[Dataset entries]
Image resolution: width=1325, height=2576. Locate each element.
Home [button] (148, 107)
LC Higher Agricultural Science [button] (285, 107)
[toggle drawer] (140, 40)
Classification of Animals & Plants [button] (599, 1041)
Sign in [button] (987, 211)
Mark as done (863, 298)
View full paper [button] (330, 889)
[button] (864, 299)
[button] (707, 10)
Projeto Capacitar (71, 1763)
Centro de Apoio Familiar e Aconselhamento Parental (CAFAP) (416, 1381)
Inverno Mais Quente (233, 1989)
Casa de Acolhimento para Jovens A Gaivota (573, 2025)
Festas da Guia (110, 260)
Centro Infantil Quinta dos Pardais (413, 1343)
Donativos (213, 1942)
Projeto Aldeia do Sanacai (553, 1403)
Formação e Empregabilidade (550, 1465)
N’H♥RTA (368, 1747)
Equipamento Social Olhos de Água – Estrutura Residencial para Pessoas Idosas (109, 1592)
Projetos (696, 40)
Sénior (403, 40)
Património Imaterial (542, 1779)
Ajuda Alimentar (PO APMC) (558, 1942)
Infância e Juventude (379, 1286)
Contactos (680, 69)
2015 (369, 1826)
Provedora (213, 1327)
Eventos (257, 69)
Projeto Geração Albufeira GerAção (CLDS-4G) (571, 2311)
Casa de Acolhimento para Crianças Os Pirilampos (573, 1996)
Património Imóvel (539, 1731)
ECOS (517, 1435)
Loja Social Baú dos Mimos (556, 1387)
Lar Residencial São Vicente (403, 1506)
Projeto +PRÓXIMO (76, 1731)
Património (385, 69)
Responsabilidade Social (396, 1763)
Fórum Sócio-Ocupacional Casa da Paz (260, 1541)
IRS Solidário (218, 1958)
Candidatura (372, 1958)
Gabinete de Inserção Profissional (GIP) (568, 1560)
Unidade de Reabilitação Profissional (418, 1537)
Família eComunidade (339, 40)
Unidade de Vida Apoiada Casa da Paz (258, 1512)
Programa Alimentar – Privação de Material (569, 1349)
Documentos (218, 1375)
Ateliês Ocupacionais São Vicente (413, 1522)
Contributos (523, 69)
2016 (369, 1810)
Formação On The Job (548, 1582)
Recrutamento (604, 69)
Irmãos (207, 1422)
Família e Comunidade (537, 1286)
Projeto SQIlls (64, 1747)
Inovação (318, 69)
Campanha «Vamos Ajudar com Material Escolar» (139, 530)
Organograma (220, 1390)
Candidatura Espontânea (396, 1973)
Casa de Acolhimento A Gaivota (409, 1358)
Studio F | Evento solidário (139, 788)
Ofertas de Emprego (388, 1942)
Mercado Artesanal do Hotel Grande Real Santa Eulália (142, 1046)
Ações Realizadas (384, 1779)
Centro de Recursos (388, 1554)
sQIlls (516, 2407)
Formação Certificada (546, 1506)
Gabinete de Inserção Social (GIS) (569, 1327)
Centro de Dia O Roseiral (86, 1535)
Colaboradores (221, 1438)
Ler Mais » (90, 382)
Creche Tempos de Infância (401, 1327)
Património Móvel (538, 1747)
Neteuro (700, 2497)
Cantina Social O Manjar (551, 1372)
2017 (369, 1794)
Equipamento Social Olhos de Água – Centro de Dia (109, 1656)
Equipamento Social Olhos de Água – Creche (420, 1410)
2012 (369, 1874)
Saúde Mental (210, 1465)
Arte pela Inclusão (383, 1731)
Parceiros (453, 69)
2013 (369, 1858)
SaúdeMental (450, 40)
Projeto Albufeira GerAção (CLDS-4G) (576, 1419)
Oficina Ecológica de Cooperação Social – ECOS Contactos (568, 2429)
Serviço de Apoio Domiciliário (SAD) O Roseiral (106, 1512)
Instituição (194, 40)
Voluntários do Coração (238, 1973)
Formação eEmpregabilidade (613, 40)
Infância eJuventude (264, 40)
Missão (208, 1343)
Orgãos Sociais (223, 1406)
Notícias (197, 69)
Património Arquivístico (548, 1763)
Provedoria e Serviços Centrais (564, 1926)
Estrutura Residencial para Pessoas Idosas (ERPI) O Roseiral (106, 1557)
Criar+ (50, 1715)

**To do**.
Search the data above for the word "Família". Copy each line it is in.

**Response for this exercise**.
Família eComunidade (339, 40)
Família e Comunidade (537, 1286)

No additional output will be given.